Because the beaver isn't just an animal; it's an ecosystem!

Wanna Be-avers


This morning started with a power outage and the usual slow dawning of understanding what that means – Ohh no power in this room either, no heater, no computer, no router, no clock. In case you’re in the beavers neighborhood, reading this on your phone, this is what PGE says:

Outage Details START TIME:APR 6, 4:07 AM
ESTIMATED RESTORATION:APR 6, 8:30 AM
CUSTOMERS AFFECTED:1397
CAUSE:Unknown – PG&E is investigating the cause.
STATUS:PG&E is assessing the cause at the outage location.
LAST UPDATED: APR 6, 6:27 AM

Back on at 7:05. So lets talk about muskrats with this article from Jim Mcormac from the Dispatch in Ohio:

Muskrat deserves love as vital vole of wetlands

muskrat

I just have to love any article that starts like this:

In the beginning, Kitchi-Manitou, creator of Earth, populated the lands with the Anishinabe. After these original peoples descended into conflict and war, Kitchi-Manitou flooded the lands in retribution. Nanaboozhoo was the sole survivor, along with a handful of animals. One of them was a muskrat. From their log ark, Nanaboozhoo sent the muskrat diving below the floodwaters. It returned with a pawful of earth, and from that the lands were re-created.

— Ojibway legend

I’ve written natural history columns for The Dispatch for a decade — more than 160 pieces on almost as many subjects — but never about the muskrat. Given its prominence in creation lore, an essay on the “earth diver” is overdue.

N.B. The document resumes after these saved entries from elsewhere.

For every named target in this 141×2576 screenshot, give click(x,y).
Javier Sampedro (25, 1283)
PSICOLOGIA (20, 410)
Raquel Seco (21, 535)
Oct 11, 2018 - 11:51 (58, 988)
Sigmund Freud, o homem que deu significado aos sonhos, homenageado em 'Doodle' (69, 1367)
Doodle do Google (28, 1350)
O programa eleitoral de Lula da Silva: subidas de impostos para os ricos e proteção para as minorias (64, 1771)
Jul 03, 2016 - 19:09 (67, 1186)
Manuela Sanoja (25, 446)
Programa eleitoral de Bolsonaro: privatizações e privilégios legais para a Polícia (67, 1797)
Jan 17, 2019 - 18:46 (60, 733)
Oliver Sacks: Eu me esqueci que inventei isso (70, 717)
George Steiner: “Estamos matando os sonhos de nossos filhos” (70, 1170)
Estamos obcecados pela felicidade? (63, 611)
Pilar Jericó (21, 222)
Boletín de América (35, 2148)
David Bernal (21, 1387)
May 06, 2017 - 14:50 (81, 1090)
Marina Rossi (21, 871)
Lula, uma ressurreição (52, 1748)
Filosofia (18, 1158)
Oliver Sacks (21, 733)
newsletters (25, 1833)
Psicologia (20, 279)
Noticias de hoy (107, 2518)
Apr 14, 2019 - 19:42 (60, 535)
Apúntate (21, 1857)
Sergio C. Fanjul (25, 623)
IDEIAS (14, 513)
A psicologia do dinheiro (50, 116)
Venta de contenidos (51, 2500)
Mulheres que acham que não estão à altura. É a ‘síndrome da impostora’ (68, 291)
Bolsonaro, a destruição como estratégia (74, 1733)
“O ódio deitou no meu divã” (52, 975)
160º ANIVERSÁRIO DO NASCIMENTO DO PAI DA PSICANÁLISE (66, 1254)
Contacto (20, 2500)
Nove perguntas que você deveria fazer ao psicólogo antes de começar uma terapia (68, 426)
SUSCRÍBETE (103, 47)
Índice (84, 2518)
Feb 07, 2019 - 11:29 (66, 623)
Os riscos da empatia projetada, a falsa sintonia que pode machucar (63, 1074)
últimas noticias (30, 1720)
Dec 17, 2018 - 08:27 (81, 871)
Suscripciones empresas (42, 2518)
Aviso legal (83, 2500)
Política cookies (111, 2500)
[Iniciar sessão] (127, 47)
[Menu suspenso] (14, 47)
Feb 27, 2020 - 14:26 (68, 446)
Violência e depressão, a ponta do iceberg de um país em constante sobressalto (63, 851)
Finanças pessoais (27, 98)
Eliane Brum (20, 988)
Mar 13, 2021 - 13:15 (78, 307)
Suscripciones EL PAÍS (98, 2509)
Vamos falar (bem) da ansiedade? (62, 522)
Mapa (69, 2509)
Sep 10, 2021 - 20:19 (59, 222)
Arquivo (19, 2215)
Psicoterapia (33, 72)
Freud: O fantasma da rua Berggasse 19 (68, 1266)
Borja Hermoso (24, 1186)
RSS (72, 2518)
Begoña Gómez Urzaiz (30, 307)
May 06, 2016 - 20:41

 Although muskrats resemble beavers, they are only distant relatives of the much larger rodents. The muskrat is related to mice and voles, and is essentially a supersize aquatic vole.  A hefty muskrat might weigh 4 pounds; a big beaver can be 70 pounds. Beavers also have a horizontally flattened tail, while the muskrat’s is laterally compressed, as if compacted in a vise.

Muskrats are an important cog in wetland ecology. They are prolific grazers of aquatic plants and help to keep marshes open and free of choking growth.  Semiopen marshes usually support greater animal diversity, including waterfowl. The lodges literally support ducks and geese, which sometimes nest atop the domes.

To which I KNOW the wetland-giving beavers would reply, “You call that biodiversity?” Hrmph!